My husband works this job which I’m now able to describe on a basic level to cursory enquirers, but I would have not the faintest clue how to do any of what he does. When I overhear him talking on the phone to colleagues or the guys he manages or clients, I hear words that now sound familiar to me after six and a half years, but most of which remain just as meaningless to me as they did the day we met. He’s a good communicator, and I’m not dumb, but I have no real life context for understanding them.
I’m a little afraid this post is going to be kind of like that, making little to no sense (or difference) to anyone who wasn’t both raised in the Church and also at least at one time pretty deeply “into it” on some level. Before we go any further, let me just say my main point in this post is that it has saddened me (and many others I know) for decades that the worldwide Church is so divided (for millennia), particularly when Jesus Himself prayed for its unity–with itself and with God–in John 17. If what follows makes no sense to you and you don’t want it to, no worries–feel free to poke around here until you find something a little more compelling. If you do want more context into what I’m talking about, ask me some questions. I actually love talking about this stuff.
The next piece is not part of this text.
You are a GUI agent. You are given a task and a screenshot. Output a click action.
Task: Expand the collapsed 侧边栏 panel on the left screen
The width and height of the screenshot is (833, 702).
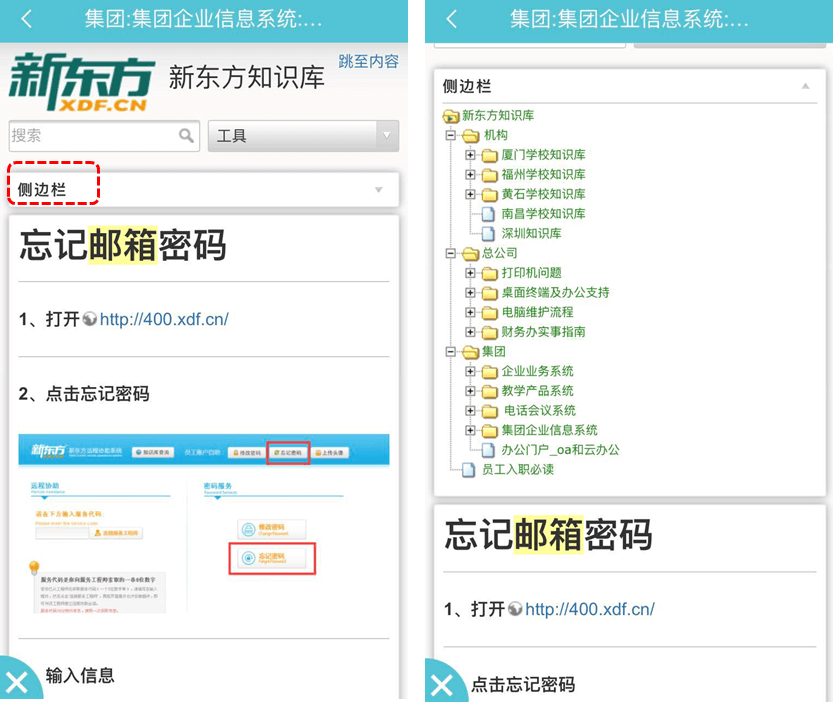click(378, 189)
Even though the Church has fractured into multitudes of fragments, it’s possible to “gather” many of those fragments under broader categorical headings (sometimes in the case of the Church, for some reason, known as “streams”). A well respected writer on these matters, Richard Foster, identifies five streams, although the fifth one seems to me a little like an ideal, more than a reality. Three years ago, when I began training as a spiritual director, our group instructor, the Reverend Susan Skillen, presented us with the following graphic. As you may notice, she identifies four streams, which seems truer to my own experience.
(Note: I would probably name the top one “Liturgical” even though the other ones all have a type of liturgy whether they acknowledge that fact or not, because the term “AngloCatholic” leaves out the Orthodox churches which, I feel, should have a place in this chart! Maybe Orthodox churches think they encompass all of these elements; I don’t know them well enough to be able to say one way or another. Also, I suspect those finding themselves in the “Liberalist” stream would prefer the term “Liberal Progressive” at this point, but feel free to let me know, liberalists, if I’m correct about that!)
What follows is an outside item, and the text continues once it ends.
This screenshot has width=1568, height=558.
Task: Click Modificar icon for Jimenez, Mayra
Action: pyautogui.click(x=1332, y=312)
You can see that she names the four streams and further identifies two primary temptations away from Christ by which each stream may become polluted. She also identifies three gifts or blessings that each stream can bring into the Church as a whole, which reflect Jesus Christ and bring the practitioners closer and closer to Him. As you may have noticed first of all, Christ is at the center. He is the goal of the Christian life, by almost any member of any Christian stream’s definition.
I love this graphic. I love it so much that two years ago I made it way more complicated and turned it into a coloring-page-Advent-calendar. (Next time I’ll unpack that for you.) I love the graphic partly because I have experience in all four of the streams and I feel like it is a simple but fair assessment of each. I grew up in the Evangelical stream. I worshiped and worked in Charismatic churches in London in my 20’s. In my late 30’s/early 40’s (why are my early 40’s a past phase of my life already??) I worked in a Liberal Progressive church for seven years. Then I trained as a spiritual director with the Anglicans and as a chaplain part of the time at a Catholic hospital.
There are things to really really love about each of these streams, and things to make a person want to run screaming into another faith system entirely. But the things to love, when followed to their logical conclusion, end up at Jesus, which is why to love them. And they also open up all the gifts of all the other streams, which, while not ends in themselves, certainly help with the transformation to Christlikeness. And this is why I still hope and pray and try to work with Jesus for unity in His wounded Body, His beloved Bride (those are two metaphors used for the Church in the Bible). Because it’s what He wants. And it’s what we need, maybe now more than we ever did.